Cryptographic hash functions are one-way mathematical functions that transform an input of any size into a fixed-length output (the hash or digest). Even a tiny change in the input produces a completely different hash — this is the avalanche effect. Hash functions are deterministic: the same input always produces the same hash.
Common Hash Algorithms
- MD5 — 128-bit, fast but no longer secure for cryptographic use. Still used for checksums.
- SHA-1 — 160-bit, deprecated for security. Used in legacy systems and git commit IDs.
- SHA-256 — 256-bit, part of the SHA-2 family. Widely used, considered secure.
- SHA-512 — 512-bit, more collision-resistant than SHA-256.
How Does This Hash Generator Work Online?
This tool computes cryptographic hash digests using your browser's native SubtleCrypto Web Cryptography API for SHA variants, and pure-JavaScript implementations for MD5, NTLM, and CRC32. Type or paste your input, select the algorithm, and the hash is computed instantly — entirely in your browser. Nothing you hash is ever sent to a server.
When to Use Each Hash Algorithm
- MD5 — fast 128-bit hash. Cryptographically broken — do not use for security. Still valid for non-security uses like checksumming files, cache-busting, or generating short identifiers from strings.
- SHA-1 — 160-bit hash. Deprecated for cryptographic use since 2017 (collision attacks demonstrated). Avoid for digital signatures or certificates; still used in some legacy version control and checksum systems.
- SHA-256 — 256-bit hash, part of the SHA-2 family.

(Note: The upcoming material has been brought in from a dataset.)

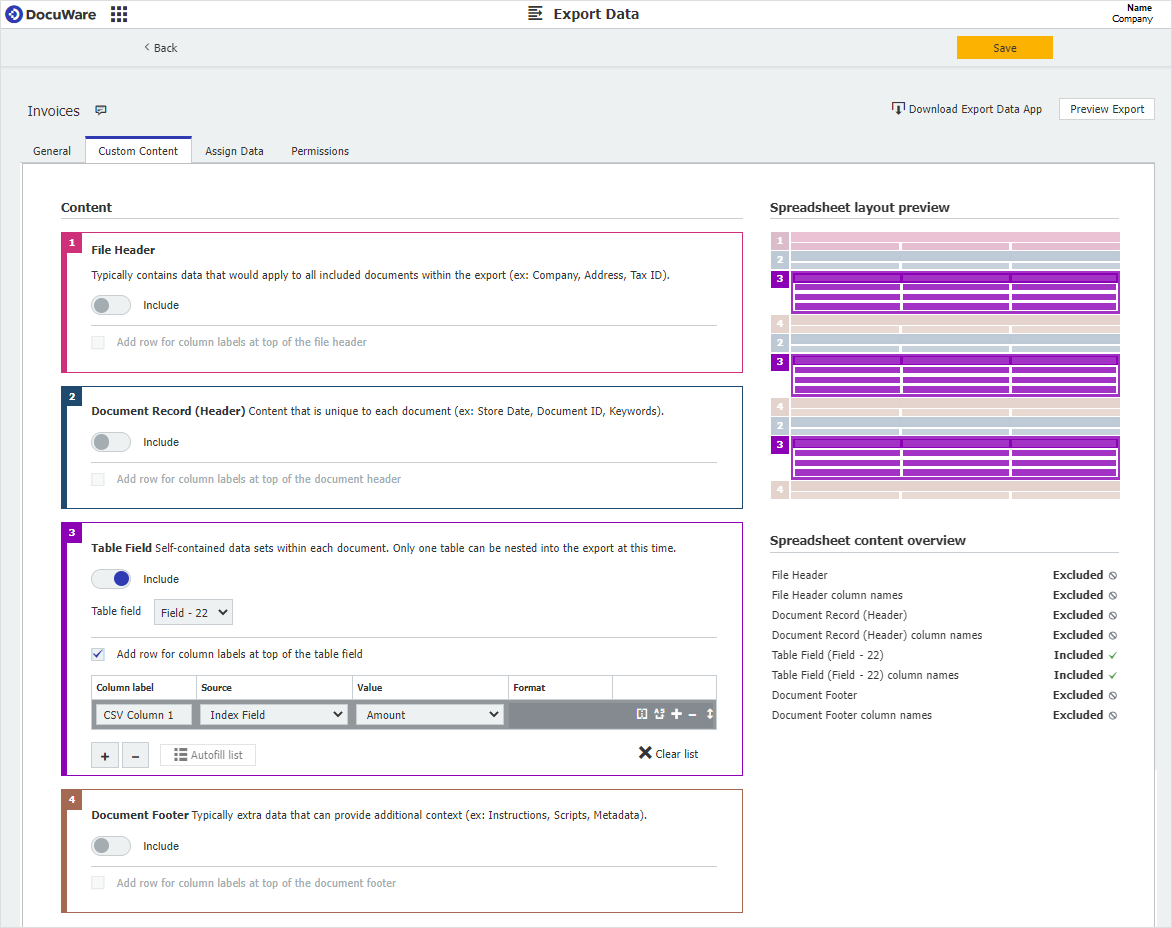
Task: Click the plus icon in the CSV Column 1 row
Action: tap(676, 714)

The current standard for most cryptographic use cases: password hashing (with a salt), data integrity verification, digital signatures, and TLS certificates. Bitcoin uses SHA-256 for proof-of-work.
- SHA-512 — 512-bit hash. Stronger than SHA-256, often faster on 64-bit systems. Used where maximum security margin is required.

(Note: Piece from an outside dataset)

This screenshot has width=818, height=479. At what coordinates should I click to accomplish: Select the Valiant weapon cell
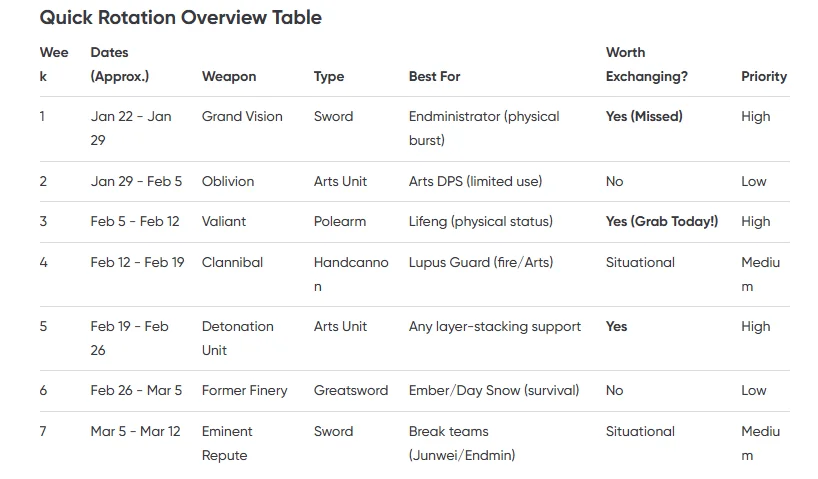(224, 221)
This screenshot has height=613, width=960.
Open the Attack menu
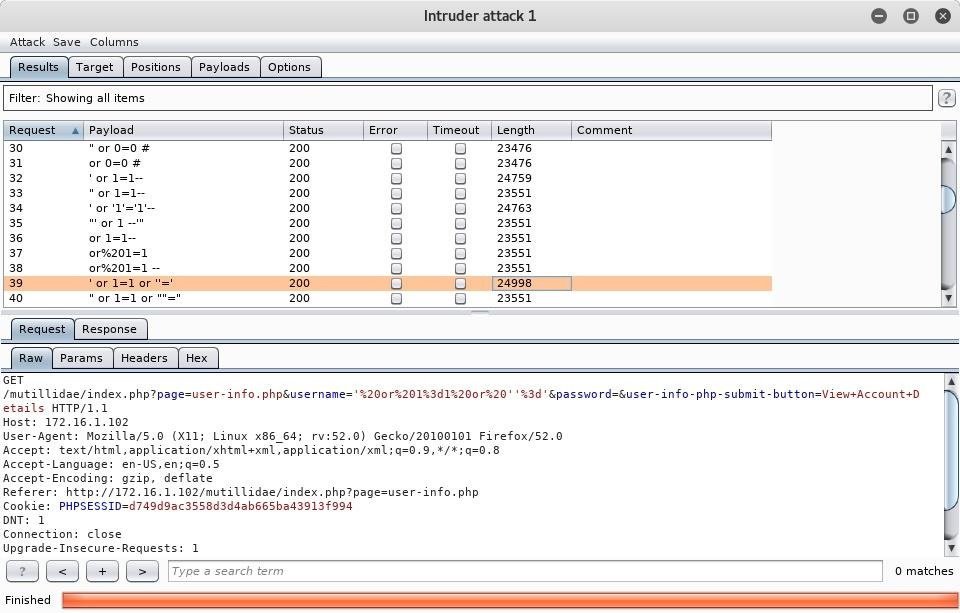(x=27, y=42)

- NTLM — Microsoft's legacy password hash format (MD4 of the UTF-16LE-encoded password). Used internally by Windows authentication. Seen frequently in penetration testing and Active Directory environments.
- CRC32 — a 32-bit cyclic redundancy check. Not a cryptographic hash — it detects accidental data corruption, not intentional tampering. Used in ZIP files, Ethernet frames, and storage systems.

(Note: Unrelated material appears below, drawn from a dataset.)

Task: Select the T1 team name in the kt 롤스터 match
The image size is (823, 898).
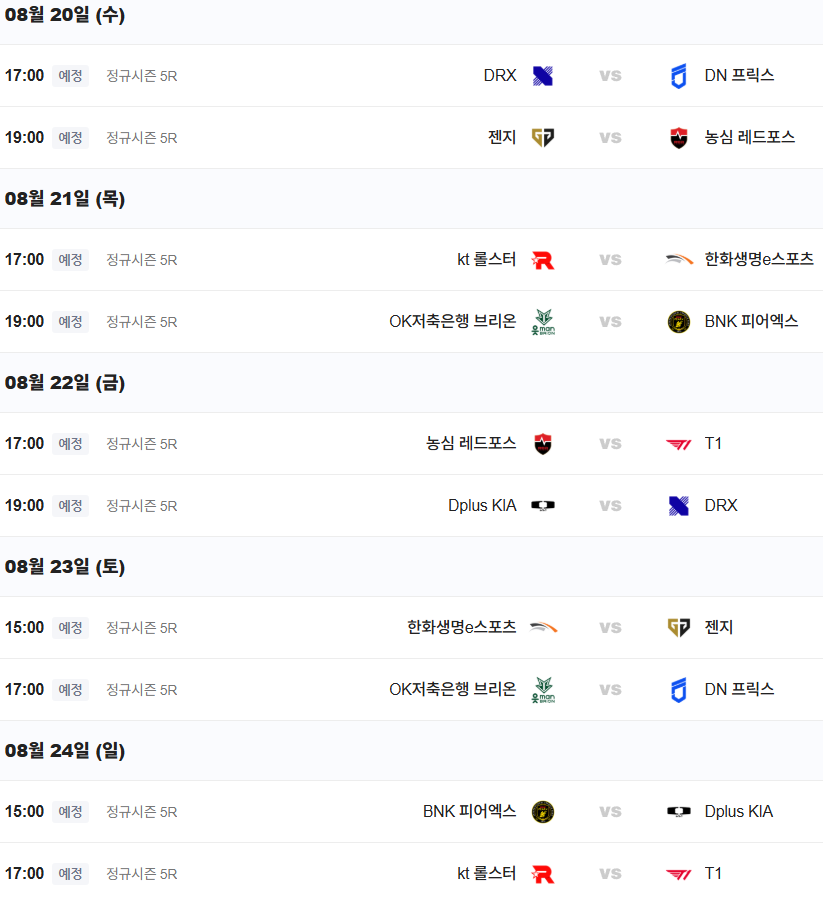Action: click(x=713, y=873)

What are Hash Functions Used For?
- Password storage — servers store a hash of your password, not the plain text. On login, the input is hashed and compared. (Use bcrypt, scrypt, or Argon2 for passwords — not MD5 or SHA.)
- File integrity verification — download a file and hash it, then compare against the published checksum to confirm no tampering or corruption occurred in transit.
- Digital signatures — sign a hash of a document, not the whole document. Verifying the hash proves the document hasn't changed since signing.
- Deduplication — hash file contents to find duplicate files in a storage system without comparing bytes directly.
- Cache keys — use an MD5 or SHA-256 of the request parameters as a cache key for fast lookups.
Are Hash Functions Reversible?
No. By design, hash functions are one-way — given a hash output, you cannot mathematically derive the input. What attackers do instead is a dictionary or brute-force attack: they hash millions of common passwords and compare the results. That's why passwords should always be hashed with a slow, salted algorithm (bcrypt, Argon2) rather than a fast general-purpose hash like SHA-256.
Frequently Asked Questions
Can I reverse a hash?
No. Hash functions are one-way. You cannot derive the original input from the hash output — that's the whole point.
Is MD5 safe for passwords?
No. MD5 is not safe for storing passwords. Use bcrypt, scrypt, or Argon2 for password hashing.